YOUR GOAL –
Down to the last line, reproduce the records exactly.

SUPPLIED DATA –

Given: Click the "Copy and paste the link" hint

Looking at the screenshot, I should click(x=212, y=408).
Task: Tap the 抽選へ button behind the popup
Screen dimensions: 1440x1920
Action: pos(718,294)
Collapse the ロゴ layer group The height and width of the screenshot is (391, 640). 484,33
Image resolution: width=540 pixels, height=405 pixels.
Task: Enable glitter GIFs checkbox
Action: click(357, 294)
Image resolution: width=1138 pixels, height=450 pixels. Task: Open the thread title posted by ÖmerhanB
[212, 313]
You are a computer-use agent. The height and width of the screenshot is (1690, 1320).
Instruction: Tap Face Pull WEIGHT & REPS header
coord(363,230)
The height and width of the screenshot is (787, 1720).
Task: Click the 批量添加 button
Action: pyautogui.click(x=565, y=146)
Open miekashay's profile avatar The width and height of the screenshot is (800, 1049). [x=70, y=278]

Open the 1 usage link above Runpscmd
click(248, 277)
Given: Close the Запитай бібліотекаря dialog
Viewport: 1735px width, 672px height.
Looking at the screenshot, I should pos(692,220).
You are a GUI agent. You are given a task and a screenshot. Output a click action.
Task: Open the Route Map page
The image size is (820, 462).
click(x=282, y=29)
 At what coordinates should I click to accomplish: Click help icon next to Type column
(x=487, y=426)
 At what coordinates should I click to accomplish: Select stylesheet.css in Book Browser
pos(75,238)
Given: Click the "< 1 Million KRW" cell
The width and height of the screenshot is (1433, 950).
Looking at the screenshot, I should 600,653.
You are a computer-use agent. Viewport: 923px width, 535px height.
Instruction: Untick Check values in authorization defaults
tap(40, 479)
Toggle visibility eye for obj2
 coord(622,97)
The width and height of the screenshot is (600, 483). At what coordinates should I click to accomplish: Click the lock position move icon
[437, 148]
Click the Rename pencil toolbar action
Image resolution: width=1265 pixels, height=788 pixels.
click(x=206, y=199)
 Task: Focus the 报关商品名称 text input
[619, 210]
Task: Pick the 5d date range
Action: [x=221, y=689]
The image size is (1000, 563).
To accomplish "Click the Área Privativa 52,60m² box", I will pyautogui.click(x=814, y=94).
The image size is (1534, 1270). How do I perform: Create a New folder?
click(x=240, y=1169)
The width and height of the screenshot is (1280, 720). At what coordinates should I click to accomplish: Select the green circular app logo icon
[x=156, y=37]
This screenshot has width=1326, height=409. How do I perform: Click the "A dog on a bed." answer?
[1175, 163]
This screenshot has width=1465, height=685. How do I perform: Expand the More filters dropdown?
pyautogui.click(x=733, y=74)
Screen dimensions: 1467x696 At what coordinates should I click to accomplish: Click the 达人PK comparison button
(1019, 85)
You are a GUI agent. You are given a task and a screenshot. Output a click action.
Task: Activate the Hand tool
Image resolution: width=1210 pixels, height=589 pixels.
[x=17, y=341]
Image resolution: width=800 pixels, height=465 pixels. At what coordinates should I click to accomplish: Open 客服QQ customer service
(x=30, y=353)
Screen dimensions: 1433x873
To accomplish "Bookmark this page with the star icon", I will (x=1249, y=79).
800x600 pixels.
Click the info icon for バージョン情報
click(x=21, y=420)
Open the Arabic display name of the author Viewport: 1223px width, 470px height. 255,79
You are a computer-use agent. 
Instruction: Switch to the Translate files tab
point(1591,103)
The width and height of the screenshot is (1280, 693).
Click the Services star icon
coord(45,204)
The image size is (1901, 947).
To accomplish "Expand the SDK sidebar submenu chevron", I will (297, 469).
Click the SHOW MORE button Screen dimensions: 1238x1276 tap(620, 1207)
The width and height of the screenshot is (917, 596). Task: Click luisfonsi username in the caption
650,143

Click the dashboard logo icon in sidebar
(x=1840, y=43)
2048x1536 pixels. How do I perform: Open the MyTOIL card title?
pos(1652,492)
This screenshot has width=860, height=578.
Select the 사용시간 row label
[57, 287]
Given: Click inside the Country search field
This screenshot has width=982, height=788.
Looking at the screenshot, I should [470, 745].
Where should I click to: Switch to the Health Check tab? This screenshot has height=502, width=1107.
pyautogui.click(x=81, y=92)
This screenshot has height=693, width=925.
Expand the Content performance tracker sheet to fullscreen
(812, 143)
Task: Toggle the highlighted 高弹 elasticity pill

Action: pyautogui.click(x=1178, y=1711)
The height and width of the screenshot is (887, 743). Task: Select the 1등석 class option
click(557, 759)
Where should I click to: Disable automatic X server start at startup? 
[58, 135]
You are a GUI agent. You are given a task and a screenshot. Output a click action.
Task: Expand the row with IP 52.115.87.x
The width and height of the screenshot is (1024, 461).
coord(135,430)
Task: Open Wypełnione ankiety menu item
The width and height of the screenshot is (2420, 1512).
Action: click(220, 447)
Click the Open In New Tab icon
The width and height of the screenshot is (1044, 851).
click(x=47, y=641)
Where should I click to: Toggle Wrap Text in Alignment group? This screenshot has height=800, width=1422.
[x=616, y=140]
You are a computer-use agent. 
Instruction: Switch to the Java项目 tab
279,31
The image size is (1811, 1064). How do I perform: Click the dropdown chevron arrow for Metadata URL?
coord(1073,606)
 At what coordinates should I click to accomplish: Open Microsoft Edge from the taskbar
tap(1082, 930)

ANSWER BOX –
Given: Click the "Copy and paste the link" hint

Looking at the screenshot, I should click(x=212, y=408).
Task: Tap the 抽選へ button behind the popup
Screen dimensions: 1440x1920
Action: pos(718,294)
Collapse the ロゴ layer group The height and width of the screenshot is (391, 640). 484,33
Image resolution: width=540 pixels, height=405 pixels.
Task: Enable glitter GIFs checkbox
Action: click(357, 294)
Image resolution: width=1138 pixels, height=450 pixels. Task: Open the thread title posted by ÖmerhanB
[212, 313]
You are a computer-use agent. The height and width of the screenshot is (1690, 1320).
Instruction: Tap Face Pull WEIGHT & REPS header
coord(363,230)
The height and width of the screenshot is (787, 1720).
Task: Click the 批量添加 button
Action: pyautogui.click(x=565, y=146)
Open miekashay's profile avatar The width and height of the screenshot is (800, 1049). [x=70, y=278]

Open the 1 usage link above Runpscmd
click(248, 277)
Given: Close the Запитай бібліотекаря dialog
Viewport: 1735px width, 672px height.
Looking at the screenshot, I should pos(692,220).
You are a GUI agent. You are given a task and a screenshot. Output a click action.
Task: Open the Route Map page
The image size is (820, 462).
click(x=282, y=29)
 At what coordinates should I click to accomplish: Click help icon next to Type column
(x=487, y=426)
 At what coordinates should I click to accomplish: Select stylesheet.css in Book Browser
pos(75,238)
Given: Click the "< 1 Million KRW" cell
The width and height of the screenshot is (1433, 950).
Looking at the screenshot, I should 600,653.
You are a computer-use agent. Viewport: 923px width, 535px height.
Instruction: Untick Check values in authorization defaults
tap(40, 479)
Toggle visibility eye for obj2
 coord(622,97)
The width and height of the screenshot is (600, 483). At what coordinates should I click to accomplish: Click the lock position move icon
[437, 148]
Click the Rename pencil toolbar action
Image resolution: width=1265 pixels, height=788 pixels.
click(x=206, y=199)
 Task: Focus the 报关商品名称 text input
[619, 210]
Task: Pick the 5d date range
Action: [x=221, y=689]
The image size is (1000, 563).
To accomplish "Click the Área Privativa 52,60m² box", I will pyautogui.click(x=814, y=94).
The image size is (1534, 1270). How do I perform: Create a New folder?
click(x=240, y=1169)
The width and height of the screenshot is (1280, 720). At what coordinates should I click to accomplish: Select the green circular app logo icon
[x=156, y=37]
This screenshot has width=1326, height=409. How do I perform: Click the "A dog on a bed." answer?
[1175, 163]
This screenshot has width=1465, height=685. How do I perform: Expand the More filters dropdown?
pyautogui.click(x=733, y=74)
Screen dimensions: 1467x696 At what coordinates should I click to accomplish: Click the 达人PK comparison button
(1019, 85)
You are a GUI agent. You are given a task and a screenshot. Output a click action.
Task: Activate the Hand tool
Image resolution: width=1210 pixels, height=589 pixels.
[x=17, y=341]
Image resolution: width=800 pixels, height=465 pixels. At what coordinates should I click to accomplish: Open 客服QQ customer service
(x=30, y=353)
Screen dimensions: 1433x873
To accomplish "Bookmark this page with the star icon", I will (x=1249, y=79).
800x600 pixels.
Click the info icon for バージョン情報
click(x=21, y=420)
Open the Arabic display name of the author Viewport: 1223px width, 470px height. 255,79
You are a computer-use agent. 
Instruction: Switch to the Translate files tab
point(1591,103)
The width and height of the screenshot is (1280, 693).
Click the Services star icon
coord(45,204)
The image size is (1901, 947).
To accomplish "Expand the SDK sidebar submenu chevron", I will (297, 469).
Click the SHOW MORE button Screen dimensions: 1238x1276 tap(620, 1207)
The width and height of the screenshot is (917, 596). Task: Click luisfonsi username in the caption
650,143

Click the dashboard logo icon in sidebar
(x=1840, y=43)
2048x1536 pixels. How do I perform: Open the MyTOIL card title?
pos(1652,492)
This screenshot has width=860, height=578.
Select the 사용시간 row label
[57, 287]
Given: Click inside the Country search field
This screenshot has width=982, height=788.
Looking at the screenshot, I should [470, 745].
Where should I click to: Switch to the Health Check tab? This screenshot has height=502, width=1107.
pyautogui.click(x=81, y=92)
This screenshot has height=693, width=925.
Expand the Content performance tracker sheet to fullscreen
(812, 143)
Task: Toggle the highlighted 高弹 elasticity pill

Action: pyautogui.click(x=1178, y=1711)
The height and width of the screenshot is (887, 743). Task: Select the 1등석 class option
click(557, 759)
Where should I click to: Disable automatic X server start at startup? 
[58, 135]
You are a GUI agent. You are given a task and a screenshot. Output a click action.
Task: Expand the row with IP 52.115.87.x
The width and height of the screenshot is (1024, 461).
coord(135,430)
Task: Open Wypełnione ankiety menu item
The width and height of the screenshot is (2420, 1512).
Action: click(220, 447)
Click the Open In New Tab icon
The width and height of the screenshot is (1044, 851).
click(x=47, y=641)
Where should I click to: Toggle Wrap Text in Alignment group? This screenshot has height=800, width=1422.
[x=616, y=140]
You are a computer-use agent. 
Instruction: Switch to the Java项目 tab
279,31
The image size is (1811, 1064). How do I perform: Click the dropdown chevron arrow for Metadata URL?
coord(1073,606)
 At what coordinates should I click to accomplish: Open Microsoft Edge from the taskbar
tap(1082, 930)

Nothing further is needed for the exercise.